Luego te diré que los tres chicos están con sarampión. Yo me paso las noches sin dormir, y tu allí bebiendo cubeba con orozuz. ¿Total, por qué no? ¿Qué inquietudes tienes? ¡Ninguna! ¡Qué desenfreno el tuyo! ¿A mí me quieres llevar a Odesa? No me atraerás con engaños, te lo aseguro. Mi tatarabuelo nunca estuvo en Odesa y se las arregló lo más bien. Méndel, no lograrás convencerme de que me vaya a la condenada Odesa, que por mí podría quemarse de punta a punta».
El desopilante epistolario se da entre el marido que viaja en procura de negocios que nunca se concretan, y su afanada esposa que le exige retornar a la aldea. Las chispeantes formas y los jocosos personajes me cautivaron desde la niñez. (Admito que no logré despertar una similar valoración de esos cuentos en mis hijos -acaso porque a la juventud le cueste entender qué es un intercambio de cartas o el oficio de lechero-).
Menájem Méndel y Tevie son las dos inolvidables figuras que Shólem moldeó a partir de 1890.
El primero es semi-autobiográfico; abunda en fracasos bursátiles y descabezadas pretensiones, un hombre simple que hace sonreír a partir de su sublimada amargura.
El otro, Tevie el lechero, proporcionaba lácteos a los acaudalados veraneantes de la colonia estival de Iehúpetz (Kiev), y proveía al lector de emocionantes monólogos, que hacían que la audiencia deseara ser cómplice del dramaturgo.
El soliloquio fue, en efecto, el género más importante, el más genial, de los cultivados por Shólem (los otros tres son: los cuentos de niños, las narraciones referidas a festividades hebreas, y el anecdotario del shtétel a través del «ciclo de Krasílevke», su quintaesencia).
Los dos personajes, Tevie y Menájem, compartieron un arte: cómo lidiar, con locuacidad y optimismo, con las dificultades de la vida. Esas dos características, junto a una gran ternura, fueron conformando una semblanza cuya valoración por los lectores creció con el paso del tiempo.
Podemos pensar en Menájem Méndel y Tevie como el Quijote y Sancho de la literatura ídish.
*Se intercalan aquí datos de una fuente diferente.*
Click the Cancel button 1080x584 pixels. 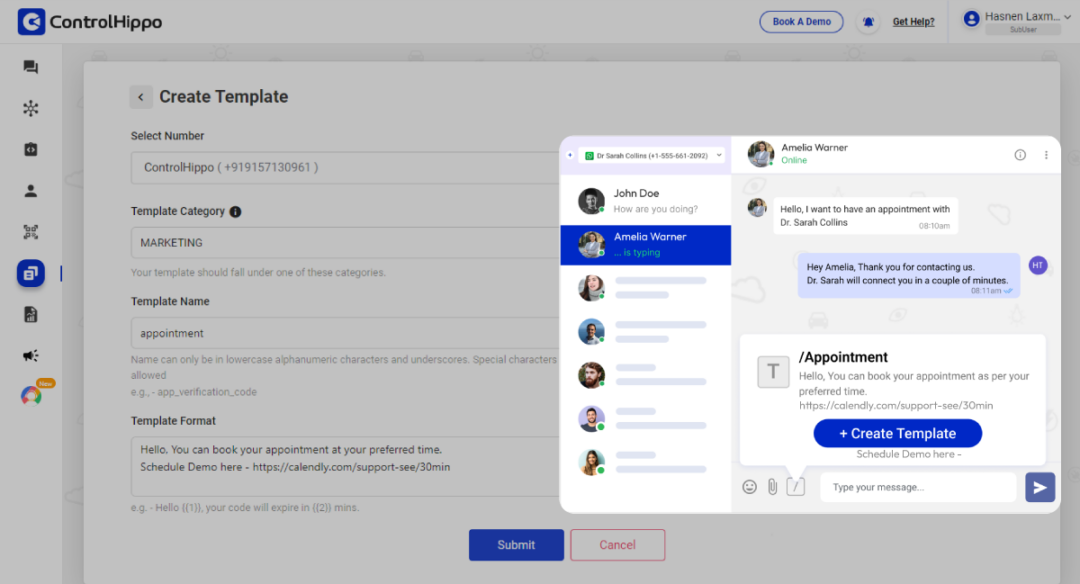click(x=617, y=545)
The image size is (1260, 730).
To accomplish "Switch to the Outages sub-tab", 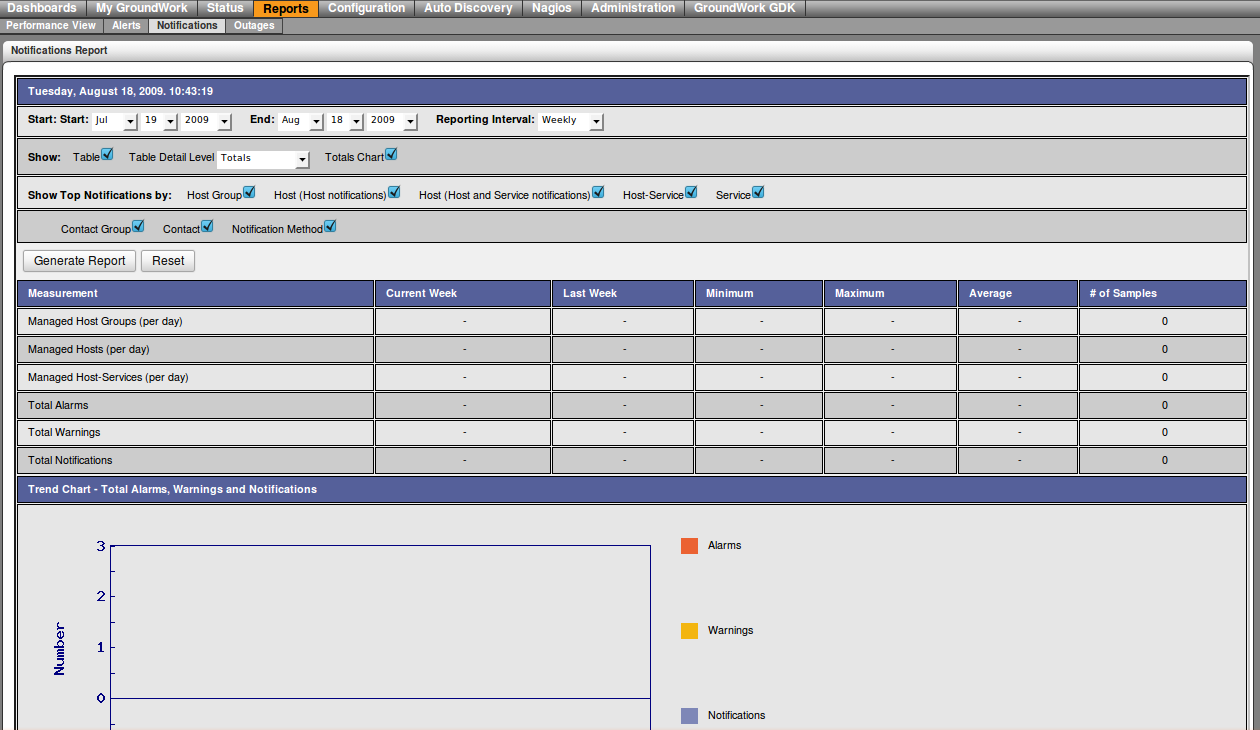I will (x=254, y=26).
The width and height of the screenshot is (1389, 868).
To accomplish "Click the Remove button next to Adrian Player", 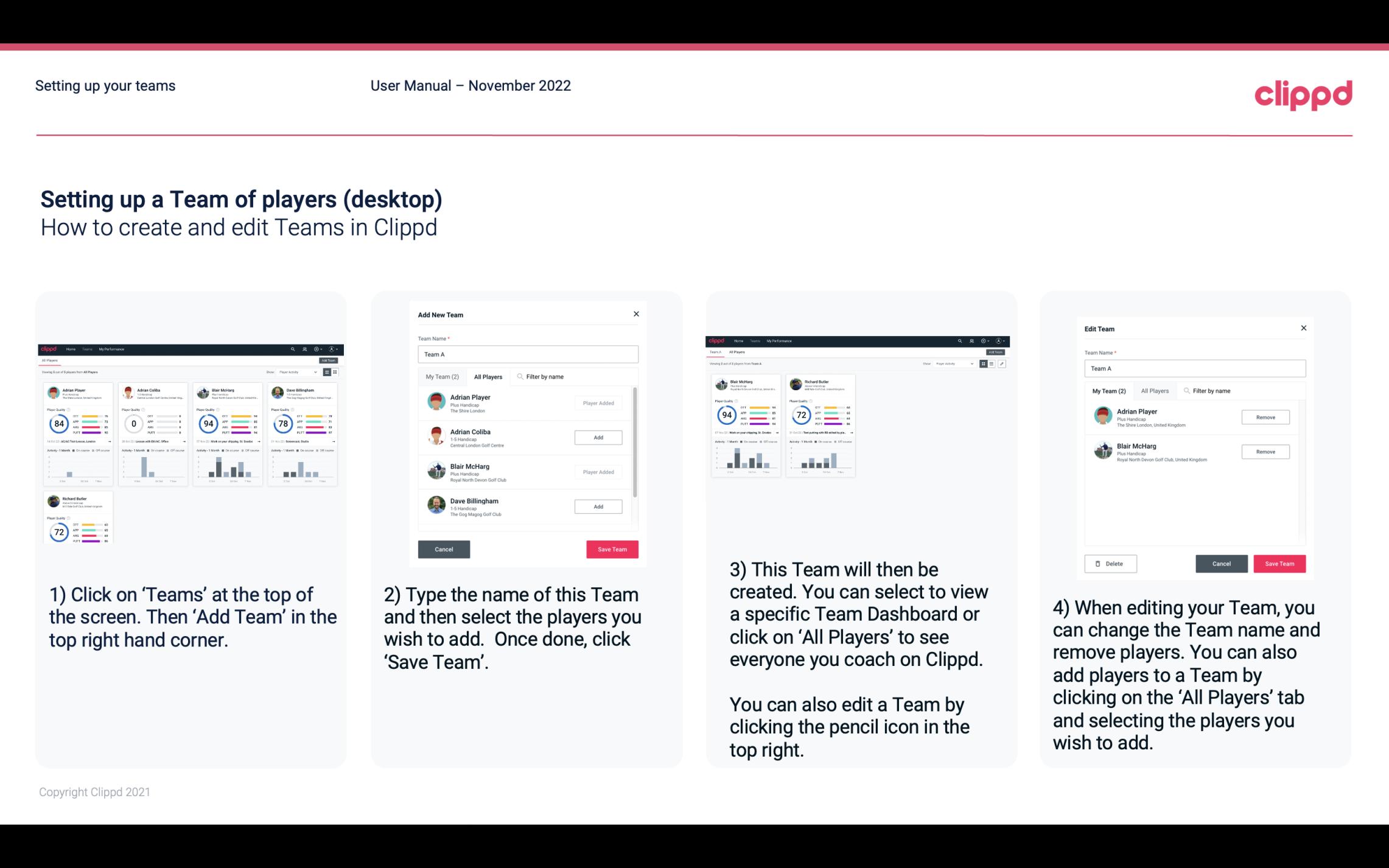I will [x=1265, y=417].
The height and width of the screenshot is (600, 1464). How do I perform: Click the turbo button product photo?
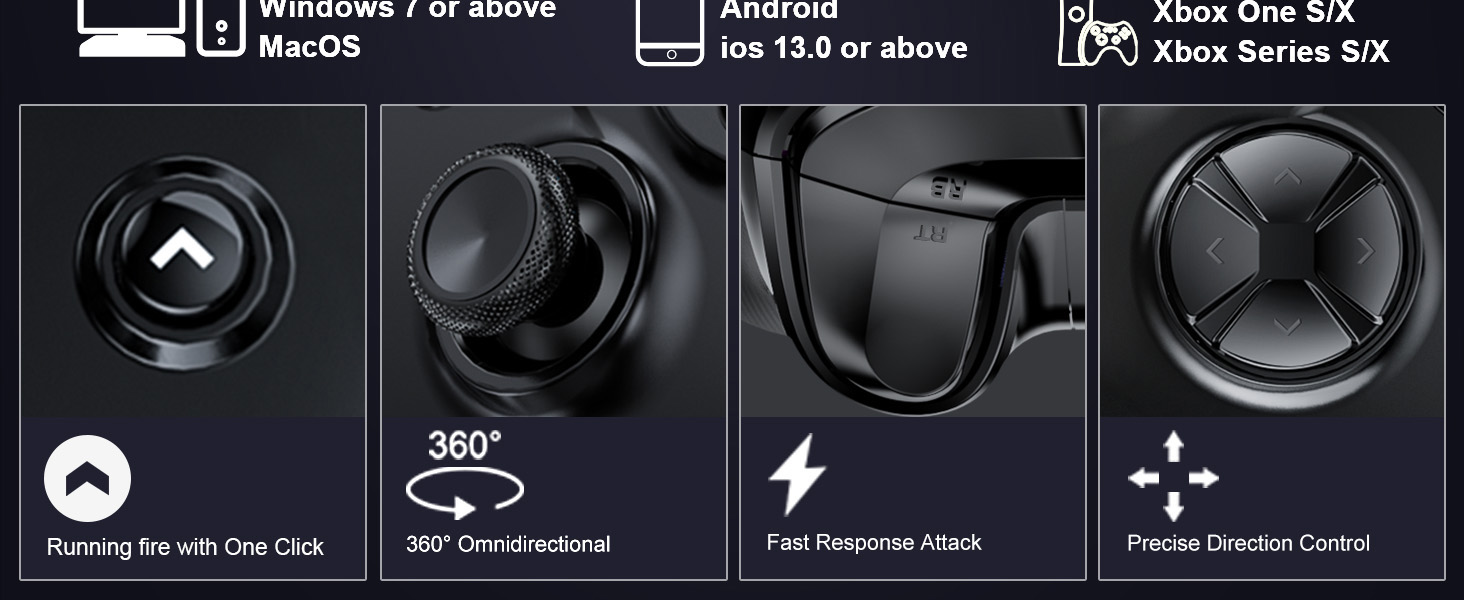pyautogui.click(x=193, y=261)
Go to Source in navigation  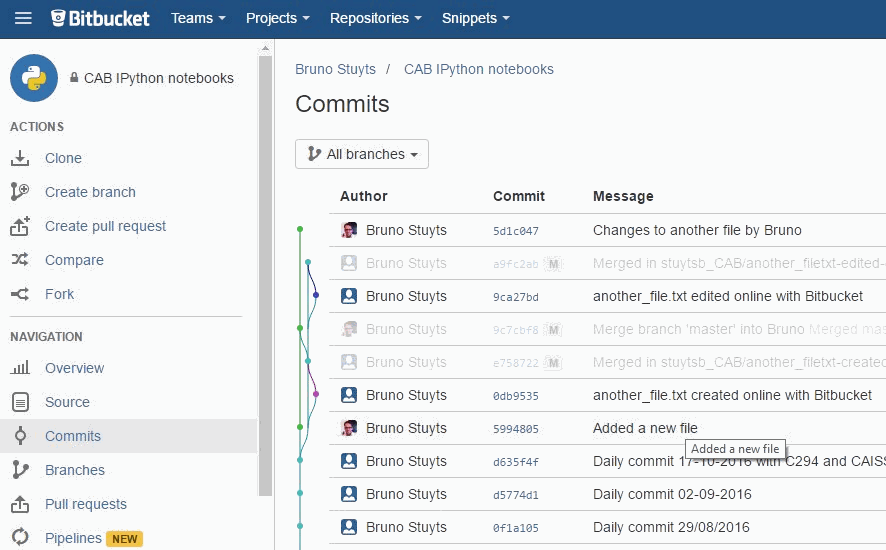(x=67, y=402)
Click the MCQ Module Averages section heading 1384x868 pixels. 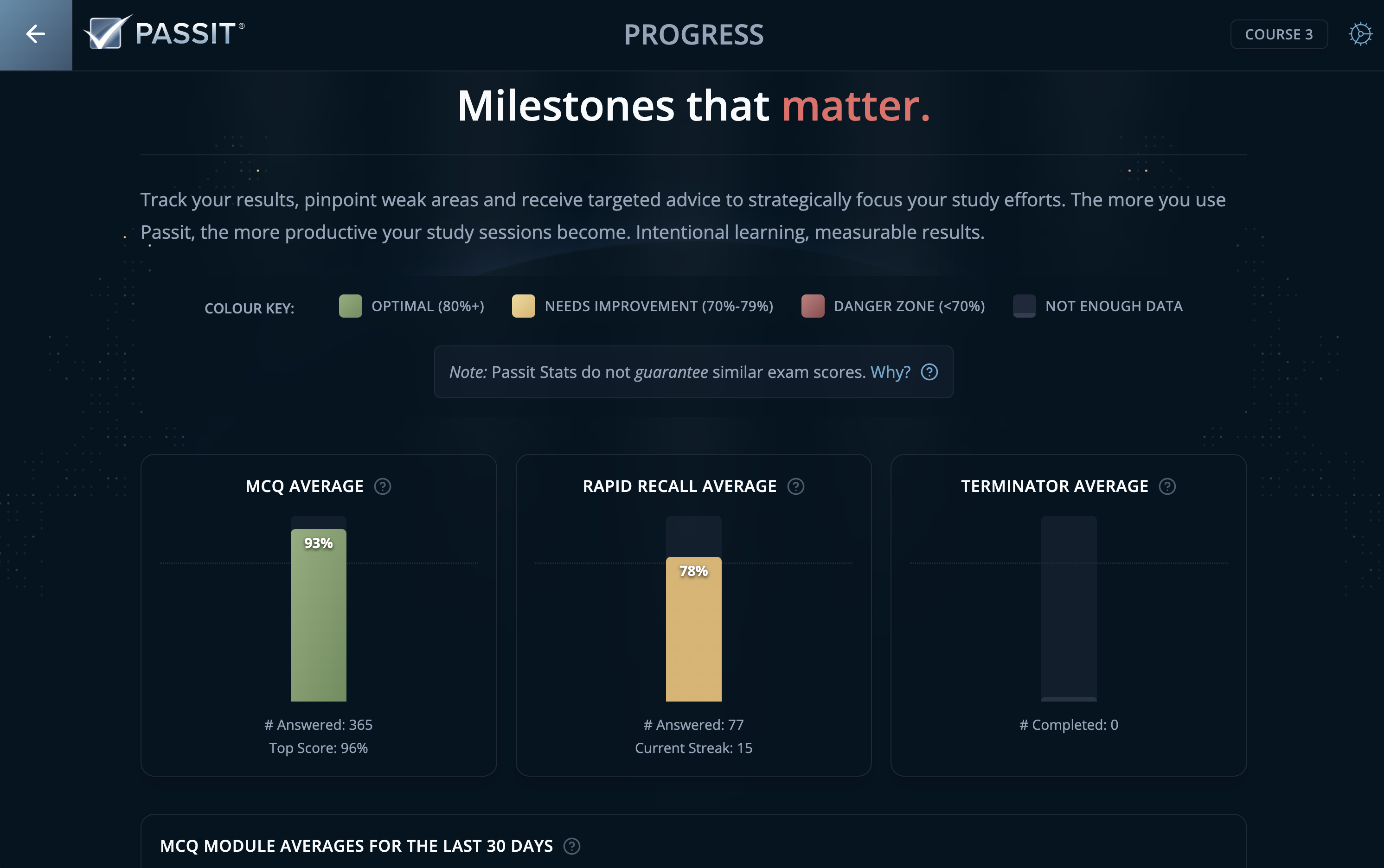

Por un lado, el idealista que no se detiene ante nada, que anhela vivir como en una fantasía, y que se propone enfrentar a todo obstáculo que ose interponérsele. El hombre de los innumerables fracasos, que nunca consiguen desanimarlo.
Por el otro, el realista, el campesino dedicado a lo práctico y útil, aun aquello que no entiende cabalmente. Sagaz, fiel, de buen humor, confiado y generoso.
Los habituales refranes de Sancho, aparecen en Shólem en los desatinos verbales de la siempre citada suegra de Menájem Méndel.
Don Quijote/Menájem y Sancho/Tévie son acaso las dos facetas del mismo hombre, que es su autor.